START Input

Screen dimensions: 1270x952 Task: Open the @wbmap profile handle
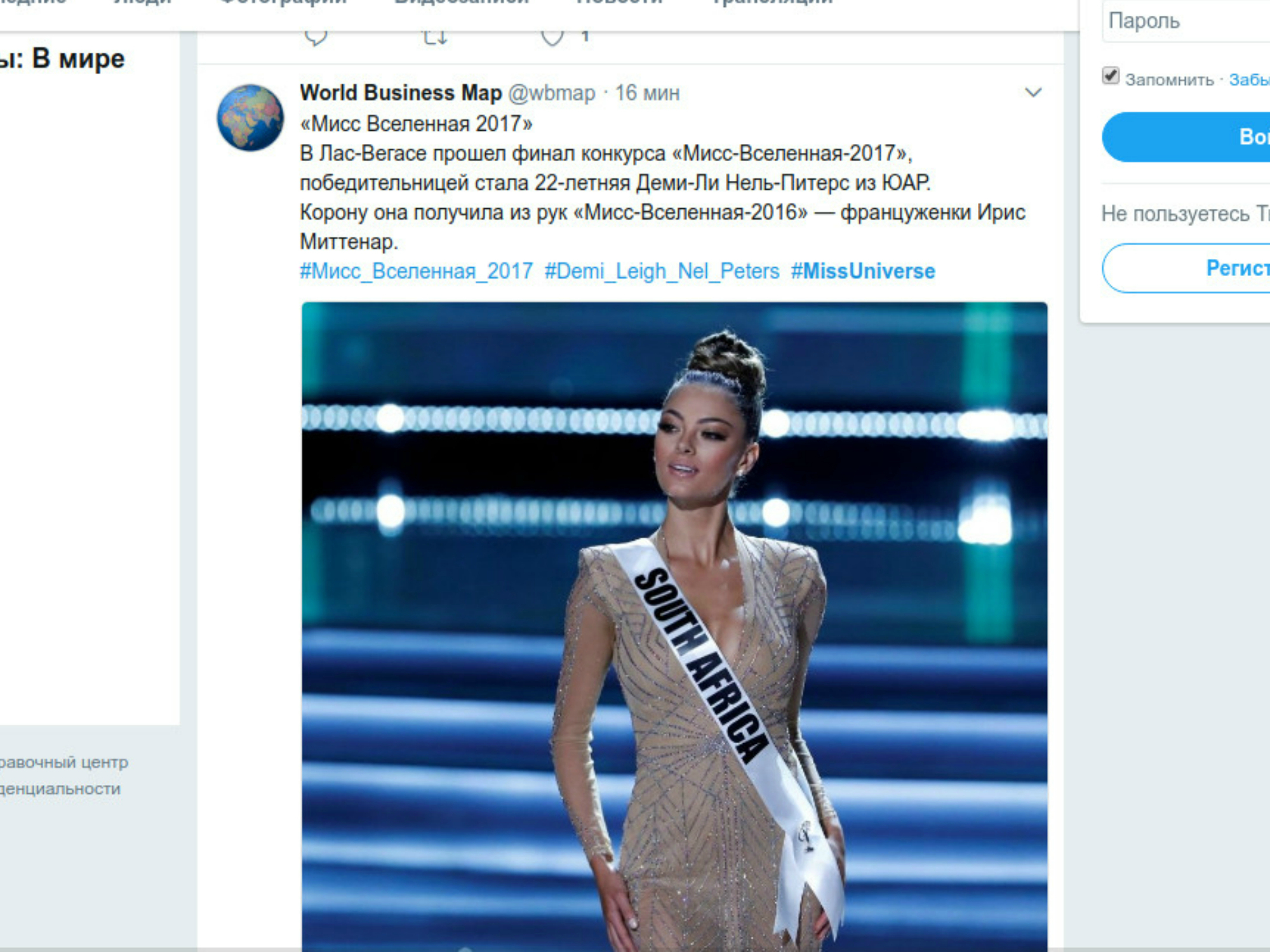pos(551,93)
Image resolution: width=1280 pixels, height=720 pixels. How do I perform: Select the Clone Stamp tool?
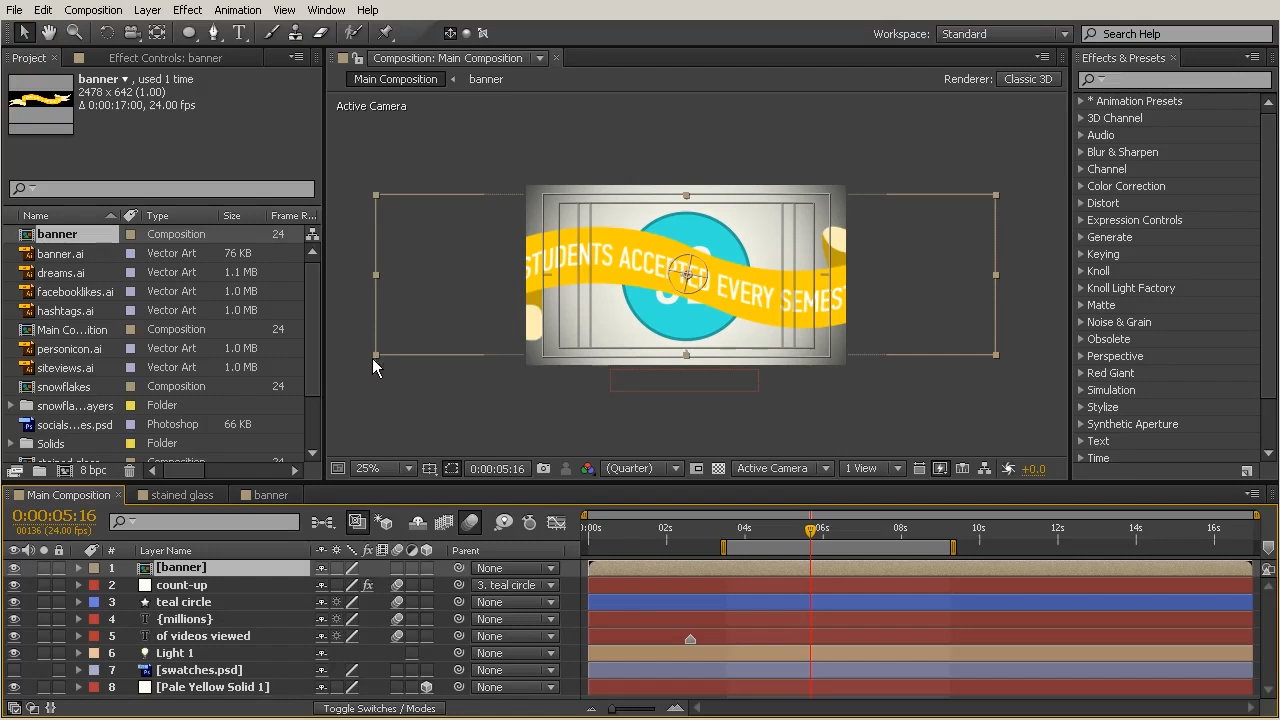click(x=296, y=33)
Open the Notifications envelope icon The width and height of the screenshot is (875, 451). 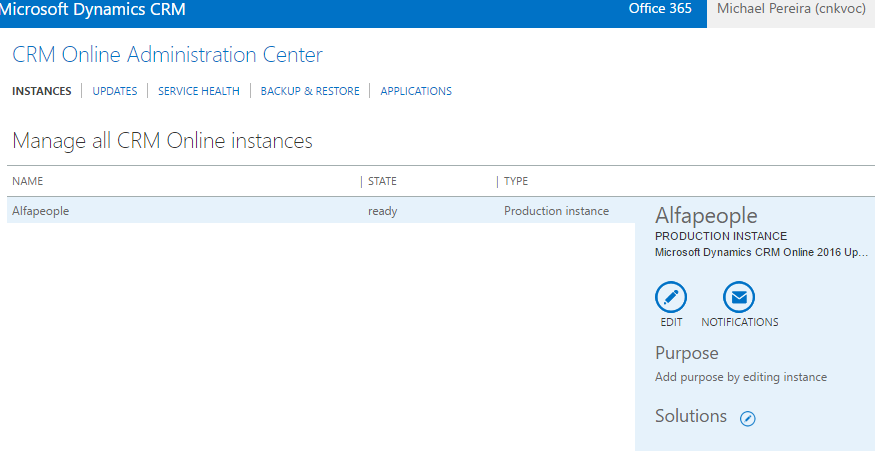coord(739,298)
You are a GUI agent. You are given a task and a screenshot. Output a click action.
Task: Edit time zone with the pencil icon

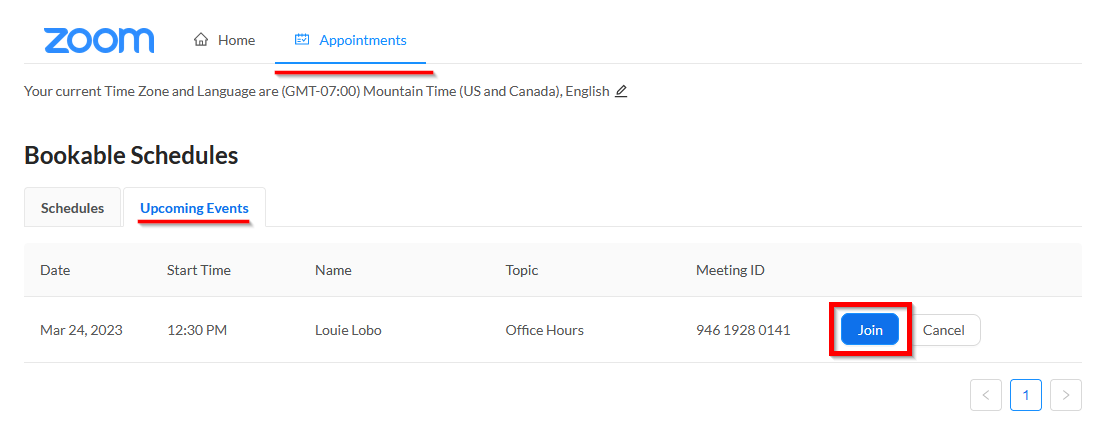(x=621, y=91)
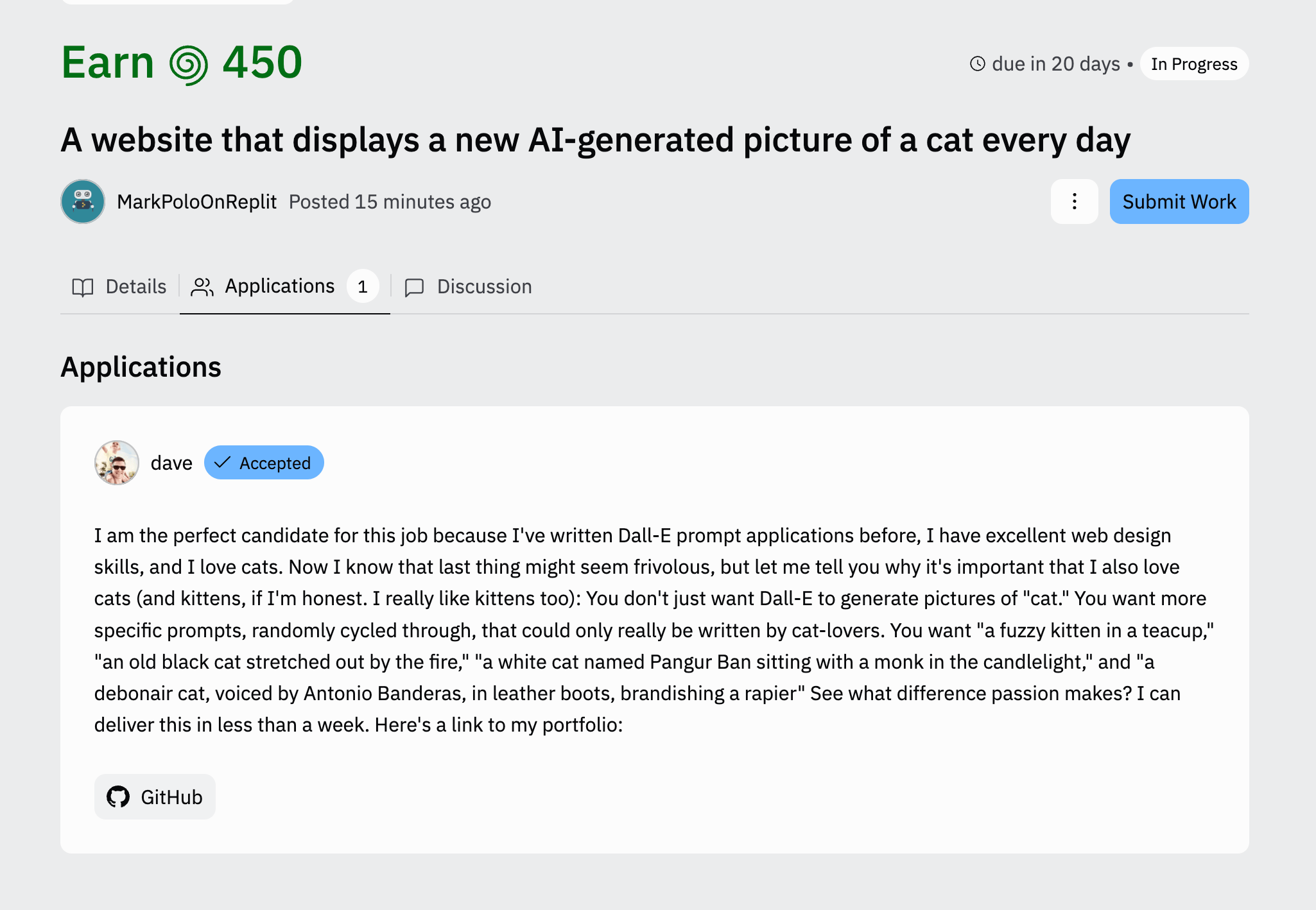The width and height of the screenshot is (1316, 910).
Task: Open dave's profile photo avatar
Action: (116, 463)
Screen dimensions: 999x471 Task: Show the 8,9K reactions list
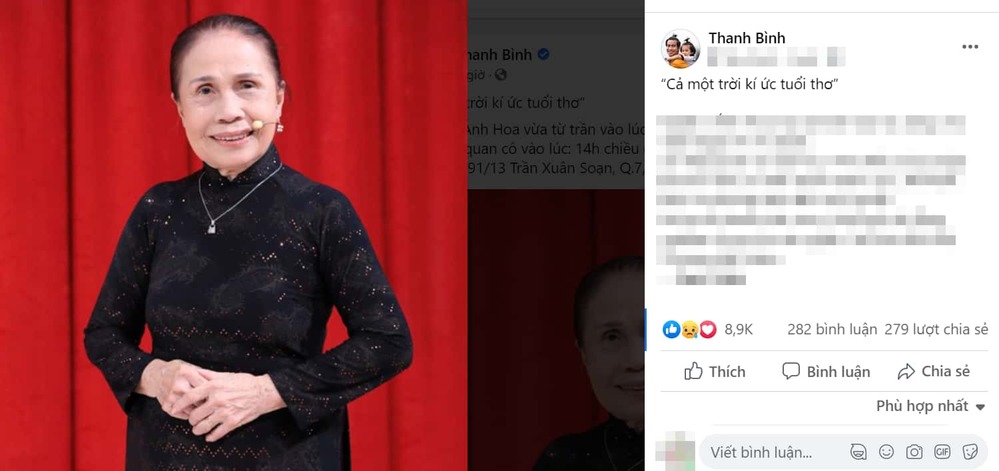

END Input

- Work instructions -
Your answer must be the exact lines from the one containing "You are a GUI" through the last line of the records above, with both included and no pictures.

- Answer -
You are a GUI agent. You are given a task and a screenshot. Output a click action.
Task: Edit time zone with the pencil icon

(x=621, y=91)
The width and height of the screenshot is (1316, 910).
Task: Open dave's profile photo avatar
Action: (116, 463)
Screen dimensions: 999x471 Task: Show the 8,9K reactions list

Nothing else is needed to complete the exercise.